Suffering gunshot wounds to his left shoulder and back, Driver William Rogers was among the 7000 Australian casualties of the second Battle of Bullecourt in May, 1917, which had followed the disastrous attack launched three weeks earlier.
William was among the Australian and British troops who faced heavy shelling and deadly machine gun fire in the French fields in an attempt to break the German Hindenburg Line.
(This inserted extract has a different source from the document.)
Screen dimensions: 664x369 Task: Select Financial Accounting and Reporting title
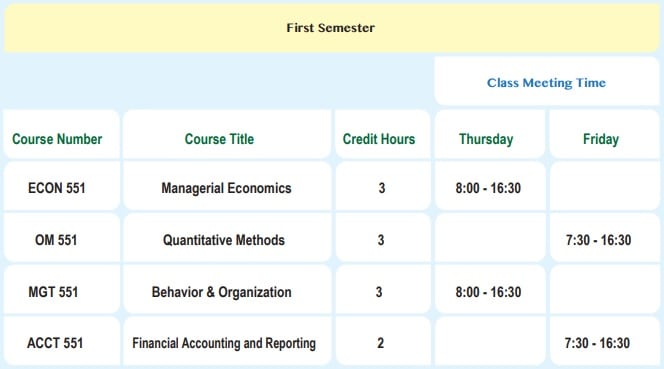224,343
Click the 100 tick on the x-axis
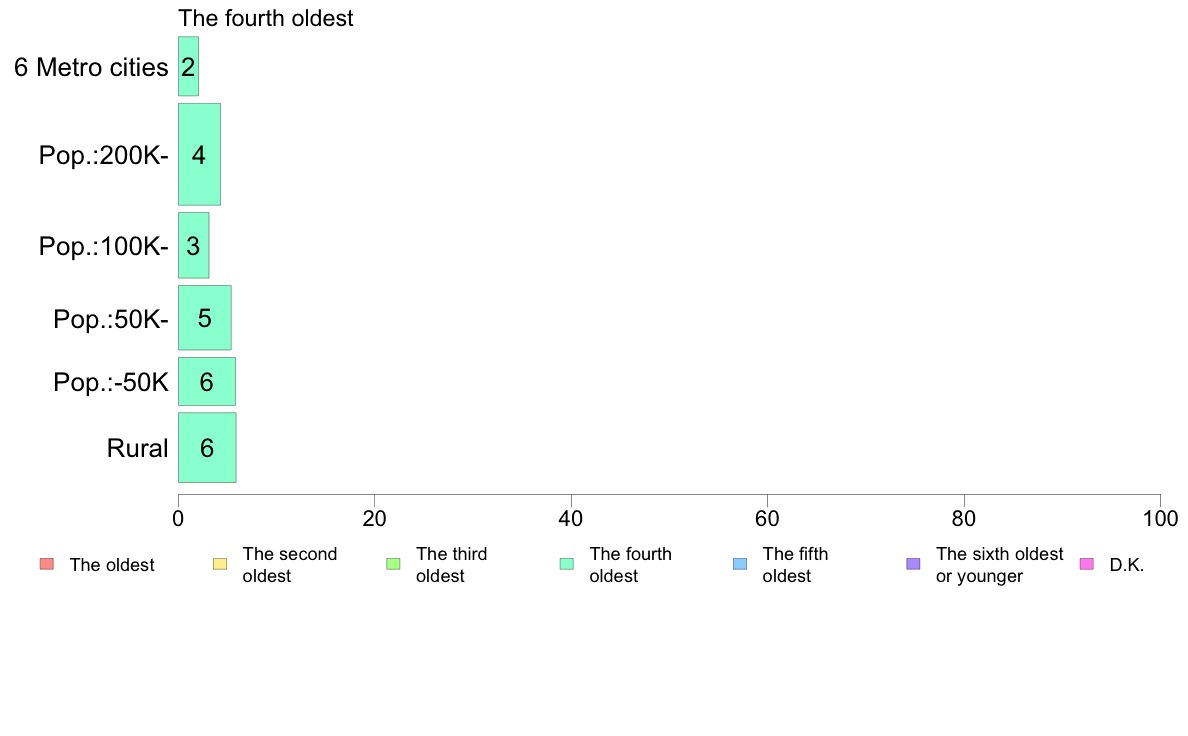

Despite the fierce fighting and the loss of life, only about one kilometre of ground had been gained after a week of bloodshed.
Nevertheless, official war historian Charles Bean declared:
“The Second Bullecourt was, in some ways, the stoutest achievement of the Australian soldier in France”.
After seven weeks’ treatment for his wounds, William Rogers was back in the field and continued to serve with the 4th Field Artillery Brigade, during some of the heaviest fighting until just before the war’s end.
According to the brigade’s war diary, its troops were moving through Peronne when they received news of the Armistice on November 11, 1918.
William was listed among the ‘returning soldiers en route from abroad’ on the HT Trans-Os Montes in the Queenslander newspaper’s edition of May 24, 1919.
The son of Albert and Rose Rogers of Gree Farm, Tabragalba, William had been born in the small market town of Buckfastleigh, in South Devon.
Enlisting in the AIF in July 1915, he stated his age as 22 and his occupation as farmer.
William was initally part of the 12th reinforcements of the 2th Light Horse and left Sydney on the SS Hawkes Bay on October 23, 1915.
He arrived in France in March, 1916 and was transferred to the Second Division Ammunition Column and then the 4th Field Artillery Brigade.
For three weeks in January 1918, after being released from hospital after an illness, William served with the Second Australian Mobile Veterinary Section. He then returned to the 4th Field Artillery Brigade where he remained until being discharged from the army in July 1919.